Mi ero ripromesso di leggere di più sulla questione sciopero/non sciopero, sulla legge per le intercettazioni, sulle implicazioni relative a web e blog, per poterne avere un’idea più precisa. Non ho avuto tempo, non l’ho fatto e, ciliegina sulla torta, oggi non mi sono reso conto che era il 14 luglio. E così non ho preso posizione. Peccato.

14 luglio?

Sto cercando di farmi un’idea sulla proposta di Alessandro Gilioli, che sta chiedendo ai blogger italiani di astenersi per un giorno dal postare, in concomitanza con lo sciopero indetto dall’Ordine dei Giornalisti per protestare contro la legge sulle intercettazioni.

Non sono ancora giunto ad una conclusione, che se da una parte ho dei dubbi sull’iniziativa, sulla riuscita e sulla modalità, dall’altra devo dire che l’idea di inserire in una stessa legge chi scrive per mestiere e chi scrive per diletto mi sembra una sciocchezza, anche nell’epoca in cui alcuni contenuti messi on line  per passione fanno più lettori di molti articoli pagati.

Ma è un’impressione, e ci sarebbe da documentarsi più a fondo. Se qualcuno ha riferimenti, idee, certezze, le tiri fuori.

Blogosfera reale

Leggo con qualche giorno di ritardo della rilevazione semestrale di Liquida (in realtà è sui primi 5 mesi), che presenta i dati sulle parole, i temi e i tag più frequenti dall’inizio del 2009, usando un campione di 13.000 blog (c’è anche uno speciale su Repubblica con tanti bei grafici).

Scorrendola velocemente, un misto di stupore e conferme.
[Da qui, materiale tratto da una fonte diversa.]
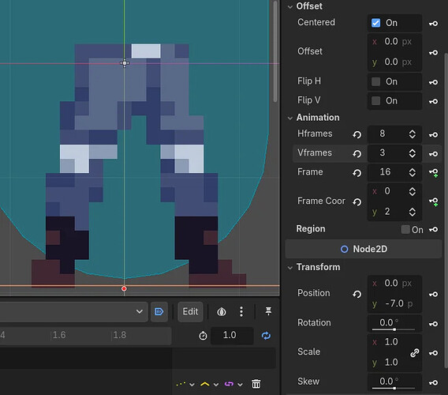Screen dimensions: 448x395
Task: Uncheck the Centered On checkbox
Action: [375, 23]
Ad esempio, scoprire che il calcio è il secondo argomento più trattato, dopo l’attualità e prima di Internet, è evidentemente il segnale che la porzione di blogosfera che frequento io (e che forse frequentate anche voi) è poco rappresentativa.  Non solo del Paese reale (come è abbastanza scontato) ma anche del paese blogghico (lo so, è orrendo, passatemelo).

Così come lo è il vedere che l’argomento “spettacolo e tv” sta così in basso. Per non parlare della classifica dei tag, nella quale l’Inter è sopra ad Obama.

E allora mi viene da pensare: non è che il Paese Reale che ci accusiamo a vicenda di non conoscere e di non percepire c’è anche sui blog, a volerlo vedere?

In quest’ottica stupisce molto di meno vedere che Berlusconi ha quasi 5 volte le citazioni di Veltroni, che comunque ne ha più di Franceschini.  E che la Defilippi è il personaggio televisivo più citato, oppure che Facebook ha praticamente doppiato Google.

Per finire, che il presidente del Consiglio  stravinca più o meno ovunque, anche risultando più citato e nominato di un terremoto o della crisi economica, non mi stupisce. E credo che non stupisca nemmeno il paese reale.